I can wax eloquent about how design thinking is a means to achieving delight, of solving the real problems in order to ultimately make the world a better designed place. I can speak to the need for deep customer empathy, for really understanding what mental models someone holds, for discovering things about someone that they perhaps haven't even admitted to themselves. I can shed light on how to get beyond our own egos and business methodologies to branch out into new, creative pastures, and how to test those ideas to see if they can hold water. I could keep going on about all the multifaceted aspects of design thinking, but it is ultimately not a well-crafted elevator pitch.

(Wikipedia, by the way, has a similarly long-winded definition of design thinking, here.)

But while design as a craft is the realm of a few, I believe that design thinking is something that we all can do.

We can make smarter decisions and make this world a better place. As Nobel Prize-winning economist Herbert Simon once said, "Everyone designs who devises courses of action aimed at changing existing situations into preferred ones."

Why not? It's just a way of thinking. But it's always difficult to change habits for yourself, never mind others. So bringing along others toward the gospel of design thinking then ends up being a journey in creating experiences to allow people to come to their own conclusions about design thinking.

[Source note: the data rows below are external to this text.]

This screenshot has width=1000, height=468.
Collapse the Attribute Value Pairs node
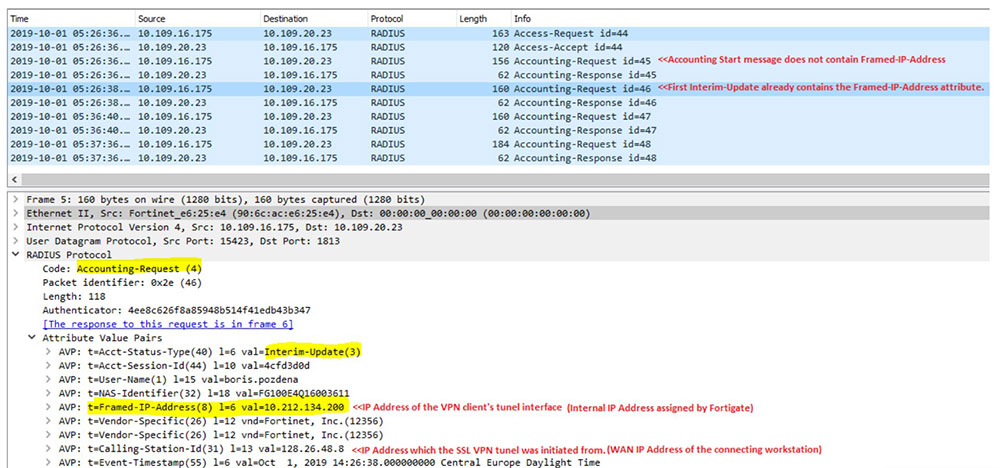click(33, 338)
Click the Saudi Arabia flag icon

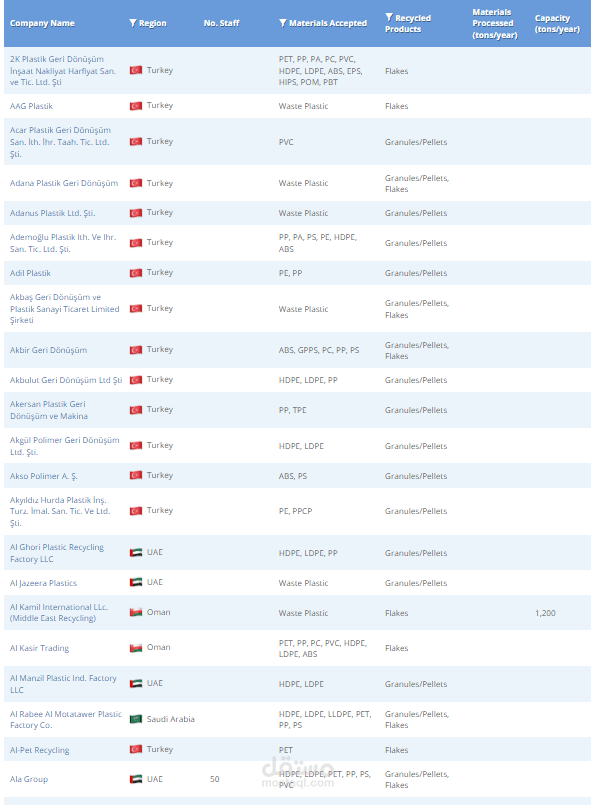tap(136, 719)
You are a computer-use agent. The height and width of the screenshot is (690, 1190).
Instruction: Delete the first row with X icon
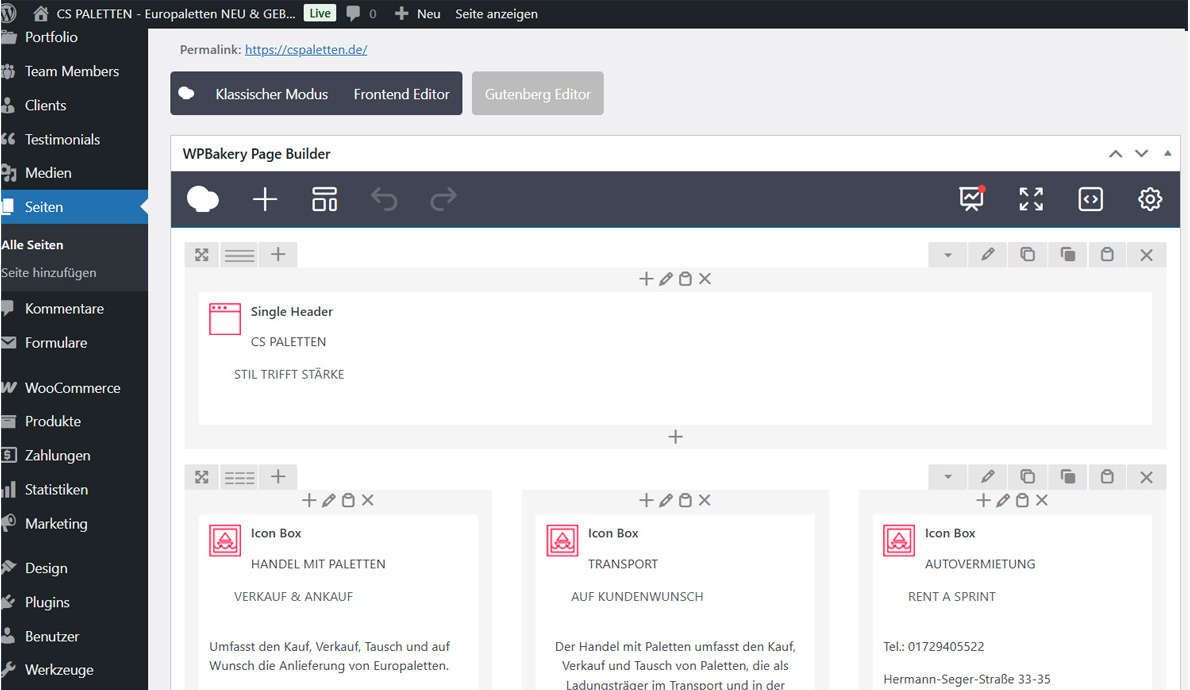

Thankfully, I'm not alone in this belief. We're all just trying to go about it in different ways -- making tools to suit different people's learning styles. Two quick examples off the top of my head:

  • ZURB's manifesto, especially the "Everyone Can Do This" page, is completely in line with this...although they don't make much of a distinction between design craft and design thinking. (Maybe it's just semantics.)
  • I found my entire sense of being resonating with a strong "YES!" while reading Tim Brown's book, Change by Design, earlier this year. (It's a quick read, focused more on the stories to show how effective design thinking is and providing a business case for it.)


What other ways can we bring design thinking to the masses?